[[ Available data, beginning ]]

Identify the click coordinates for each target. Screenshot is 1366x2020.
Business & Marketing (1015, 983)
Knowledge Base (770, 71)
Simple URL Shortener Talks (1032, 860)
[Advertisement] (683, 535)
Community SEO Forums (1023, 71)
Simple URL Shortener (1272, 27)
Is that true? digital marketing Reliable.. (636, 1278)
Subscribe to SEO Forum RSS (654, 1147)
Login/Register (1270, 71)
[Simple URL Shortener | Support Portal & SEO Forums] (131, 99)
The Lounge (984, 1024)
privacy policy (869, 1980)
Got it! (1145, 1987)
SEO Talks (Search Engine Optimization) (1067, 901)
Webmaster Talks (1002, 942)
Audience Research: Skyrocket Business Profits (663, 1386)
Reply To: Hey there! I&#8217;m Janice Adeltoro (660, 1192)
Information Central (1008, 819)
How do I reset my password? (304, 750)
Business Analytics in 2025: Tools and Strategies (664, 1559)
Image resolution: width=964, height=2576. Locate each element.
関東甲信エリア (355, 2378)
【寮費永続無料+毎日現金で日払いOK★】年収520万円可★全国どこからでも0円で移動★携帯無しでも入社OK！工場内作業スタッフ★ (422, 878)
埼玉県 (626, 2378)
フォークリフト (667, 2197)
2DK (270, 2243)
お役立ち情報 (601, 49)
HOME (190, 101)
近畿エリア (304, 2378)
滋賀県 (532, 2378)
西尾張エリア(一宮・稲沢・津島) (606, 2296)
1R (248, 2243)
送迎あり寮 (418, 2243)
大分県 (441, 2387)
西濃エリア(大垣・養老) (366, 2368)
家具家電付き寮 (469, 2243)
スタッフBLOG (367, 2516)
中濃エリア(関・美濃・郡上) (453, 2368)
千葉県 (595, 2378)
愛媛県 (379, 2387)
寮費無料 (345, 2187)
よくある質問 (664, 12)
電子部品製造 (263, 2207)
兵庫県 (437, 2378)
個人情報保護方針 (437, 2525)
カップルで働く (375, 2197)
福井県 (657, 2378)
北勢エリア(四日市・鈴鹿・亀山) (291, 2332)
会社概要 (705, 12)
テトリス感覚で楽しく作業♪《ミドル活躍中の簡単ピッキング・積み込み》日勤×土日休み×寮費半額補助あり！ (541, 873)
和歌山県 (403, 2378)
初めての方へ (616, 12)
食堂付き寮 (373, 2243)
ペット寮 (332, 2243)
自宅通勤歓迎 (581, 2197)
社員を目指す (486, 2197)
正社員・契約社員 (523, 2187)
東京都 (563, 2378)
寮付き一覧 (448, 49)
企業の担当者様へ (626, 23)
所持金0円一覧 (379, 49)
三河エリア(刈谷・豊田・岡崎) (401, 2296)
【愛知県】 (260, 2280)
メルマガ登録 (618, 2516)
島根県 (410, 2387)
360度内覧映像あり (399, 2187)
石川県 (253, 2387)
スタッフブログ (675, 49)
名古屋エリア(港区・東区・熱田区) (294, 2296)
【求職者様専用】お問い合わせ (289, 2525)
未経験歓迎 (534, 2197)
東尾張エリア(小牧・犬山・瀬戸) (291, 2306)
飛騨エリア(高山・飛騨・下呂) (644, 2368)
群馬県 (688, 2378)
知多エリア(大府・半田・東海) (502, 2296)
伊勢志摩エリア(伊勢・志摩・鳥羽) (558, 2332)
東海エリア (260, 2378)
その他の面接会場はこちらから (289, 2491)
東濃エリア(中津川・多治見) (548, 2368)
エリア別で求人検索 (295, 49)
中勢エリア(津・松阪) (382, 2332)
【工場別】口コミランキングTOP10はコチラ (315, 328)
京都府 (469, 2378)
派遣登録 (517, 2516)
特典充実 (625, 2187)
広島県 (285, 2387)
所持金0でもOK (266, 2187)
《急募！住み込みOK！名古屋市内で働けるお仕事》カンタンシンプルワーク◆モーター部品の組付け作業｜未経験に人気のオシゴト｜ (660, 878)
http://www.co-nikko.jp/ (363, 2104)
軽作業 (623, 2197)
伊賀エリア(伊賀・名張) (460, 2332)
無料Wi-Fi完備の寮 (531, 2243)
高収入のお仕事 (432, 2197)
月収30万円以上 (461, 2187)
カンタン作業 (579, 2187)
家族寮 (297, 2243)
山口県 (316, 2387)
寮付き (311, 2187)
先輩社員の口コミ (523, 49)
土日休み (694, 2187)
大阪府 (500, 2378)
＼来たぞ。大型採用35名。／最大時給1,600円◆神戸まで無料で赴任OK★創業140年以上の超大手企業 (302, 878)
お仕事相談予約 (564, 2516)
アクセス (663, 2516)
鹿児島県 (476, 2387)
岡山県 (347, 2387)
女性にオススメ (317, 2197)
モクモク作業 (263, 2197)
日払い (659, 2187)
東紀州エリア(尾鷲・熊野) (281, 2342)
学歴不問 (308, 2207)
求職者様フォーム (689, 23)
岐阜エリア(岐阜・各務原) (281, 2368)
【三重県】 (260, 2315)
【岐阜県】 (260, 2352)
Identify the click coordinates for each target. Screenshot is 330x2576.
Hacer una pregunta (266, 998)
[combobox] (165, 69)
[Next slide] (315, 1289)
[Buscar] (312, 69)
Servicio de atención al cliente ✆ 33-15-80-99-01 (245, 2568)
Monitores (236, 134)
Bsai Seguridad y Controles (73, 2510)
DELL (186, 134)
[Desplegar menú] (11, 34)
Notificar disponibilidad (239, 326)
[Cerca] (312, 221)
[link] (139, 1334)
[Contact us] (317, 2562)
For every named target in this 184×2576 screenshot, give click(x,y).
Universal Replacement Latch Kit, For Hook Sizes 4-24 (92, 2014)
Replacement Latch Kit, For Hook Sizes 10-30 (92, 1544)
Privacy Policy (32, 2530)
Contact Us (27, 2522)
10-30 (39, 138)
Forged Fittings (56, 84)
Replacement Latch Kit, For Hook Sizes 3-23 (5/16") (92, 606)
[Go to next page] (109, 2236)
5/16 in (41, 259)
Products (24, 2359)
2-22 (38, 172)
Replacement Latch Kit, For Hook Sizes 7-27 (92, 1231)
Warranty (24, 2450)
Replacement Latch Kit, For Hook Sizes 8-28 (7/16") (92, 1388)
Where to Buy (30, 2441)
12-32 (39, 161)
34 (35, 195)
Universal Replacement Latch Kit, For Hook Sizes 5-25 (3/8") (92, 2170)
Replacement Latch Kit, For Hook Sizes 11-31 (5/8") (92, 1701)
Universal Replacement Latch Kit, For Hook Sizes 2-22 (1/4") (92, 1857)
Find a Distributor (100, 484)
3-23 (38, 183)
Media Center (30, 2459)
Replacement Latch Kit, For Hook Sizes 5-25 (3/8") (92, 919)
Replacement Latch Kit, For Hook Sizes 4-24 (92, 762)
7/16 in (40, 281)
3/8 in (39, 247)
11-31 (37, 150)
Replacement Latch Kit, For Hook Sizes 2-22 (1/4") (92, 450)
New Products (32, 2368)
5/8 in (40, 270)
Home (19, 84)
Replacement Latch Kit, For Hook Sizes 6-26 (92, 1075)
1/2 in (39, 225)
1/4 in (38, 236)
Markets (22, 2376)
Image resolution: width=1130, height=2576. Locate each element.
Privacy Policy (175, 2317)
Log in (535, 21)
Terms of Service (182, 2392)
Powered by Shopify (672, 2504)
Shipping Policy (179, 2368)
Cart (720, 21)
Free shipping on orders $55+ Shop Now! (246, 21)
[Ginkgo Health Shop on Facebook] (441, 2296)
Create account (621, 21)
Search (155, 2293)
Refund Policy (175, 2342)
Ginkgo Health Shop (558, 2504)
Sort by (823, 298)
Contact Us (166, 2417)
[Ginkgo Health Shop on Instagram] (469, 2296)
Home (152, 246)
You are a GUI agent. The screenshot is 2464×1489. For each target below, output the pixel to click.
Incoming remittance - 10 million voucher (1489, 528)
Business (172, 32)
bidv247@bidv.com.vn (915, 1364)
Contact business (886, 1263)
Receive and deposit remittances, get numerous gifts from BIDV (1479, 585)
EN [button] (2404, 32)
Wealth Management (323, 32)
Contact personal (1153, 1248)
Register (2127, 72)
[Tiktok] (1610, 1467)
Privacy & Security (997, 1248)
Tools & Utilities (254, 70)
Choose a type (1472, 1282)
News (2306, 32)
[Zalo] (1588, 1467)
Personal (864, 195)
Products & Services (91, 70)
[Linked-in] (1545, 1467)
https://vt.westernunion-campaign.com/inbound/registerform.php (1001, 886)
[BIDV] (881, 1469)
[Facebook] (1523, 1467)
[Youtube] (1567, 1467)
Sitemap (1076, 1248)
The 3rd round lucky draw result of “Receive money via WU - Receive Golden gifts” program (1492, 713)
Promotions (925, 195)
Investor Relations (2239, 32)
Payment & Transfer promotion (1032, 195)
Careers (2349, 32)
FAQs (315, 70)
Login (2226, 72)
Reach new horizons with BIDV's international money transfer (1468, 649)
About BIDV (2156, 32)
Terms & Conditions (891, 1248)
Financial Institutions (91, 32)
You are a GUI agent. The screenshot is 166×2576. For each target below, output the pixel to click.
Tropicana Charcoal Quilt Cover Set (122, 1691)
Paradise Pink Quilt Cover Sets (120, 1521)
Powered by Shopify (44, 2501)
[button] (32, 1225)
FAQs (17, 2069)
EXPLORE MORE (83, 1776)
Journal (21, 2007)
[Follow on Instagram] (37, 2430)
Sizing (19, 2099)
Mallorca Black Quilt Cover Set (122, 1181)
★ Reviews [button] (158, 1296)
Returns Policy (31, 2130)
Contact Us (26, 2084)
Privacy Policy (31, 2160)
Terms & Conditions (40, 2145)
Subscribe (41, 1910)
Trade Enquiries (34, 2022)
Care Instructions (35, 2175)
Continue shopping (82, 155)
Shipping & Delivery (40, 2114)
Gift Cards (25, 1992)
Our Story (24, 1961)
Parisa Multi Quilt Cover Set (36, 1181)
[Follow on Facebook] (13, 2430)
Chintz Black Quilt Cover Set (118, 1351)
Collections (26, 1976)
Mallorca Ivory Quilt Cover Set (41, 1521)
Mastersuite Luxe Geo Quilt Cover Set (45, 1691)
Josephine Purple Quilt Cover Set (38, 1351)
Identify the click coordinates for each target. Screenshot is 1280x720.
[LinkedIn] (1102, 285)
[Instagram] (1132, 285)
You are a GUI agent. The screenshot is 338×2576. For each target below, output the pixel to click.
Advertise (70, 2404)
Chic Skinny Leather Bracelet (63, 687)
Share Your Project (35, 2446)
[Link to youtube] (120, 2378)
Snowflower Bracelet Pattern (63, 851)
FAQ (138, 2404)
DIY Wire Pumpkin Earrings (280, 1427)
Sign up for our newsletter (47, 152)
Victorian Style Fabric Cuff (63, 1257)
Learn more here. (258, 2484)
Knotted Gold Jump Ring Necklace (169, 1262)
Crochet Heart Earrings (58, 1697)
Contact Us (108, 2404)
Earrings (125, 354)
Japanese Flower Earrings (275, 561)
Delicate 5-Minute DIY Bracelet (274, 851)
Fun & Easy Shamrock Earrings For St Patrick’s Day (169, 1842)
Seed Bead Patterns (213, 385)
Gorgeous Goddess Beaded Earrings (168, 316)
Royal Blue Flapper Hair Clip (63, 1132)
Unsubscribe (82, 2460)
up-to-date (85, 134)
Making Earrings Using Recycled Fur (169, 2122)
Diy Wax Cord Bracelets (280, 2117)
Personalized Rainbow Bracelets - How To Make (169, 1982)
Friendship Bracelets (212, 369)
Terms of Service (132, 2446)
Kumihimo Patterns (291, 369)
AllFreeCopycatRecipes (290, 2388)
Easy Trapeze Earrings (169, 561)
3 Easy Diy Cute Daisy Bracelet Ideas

[[ Available data, end ]]

▶ [Required work]: Extract all lines of the records above that include "element".

▶ [Reply]:
Image resolution: width=964, height=2576. Locate each element.
Image resolution: width=1130, height=2576. Locate each element.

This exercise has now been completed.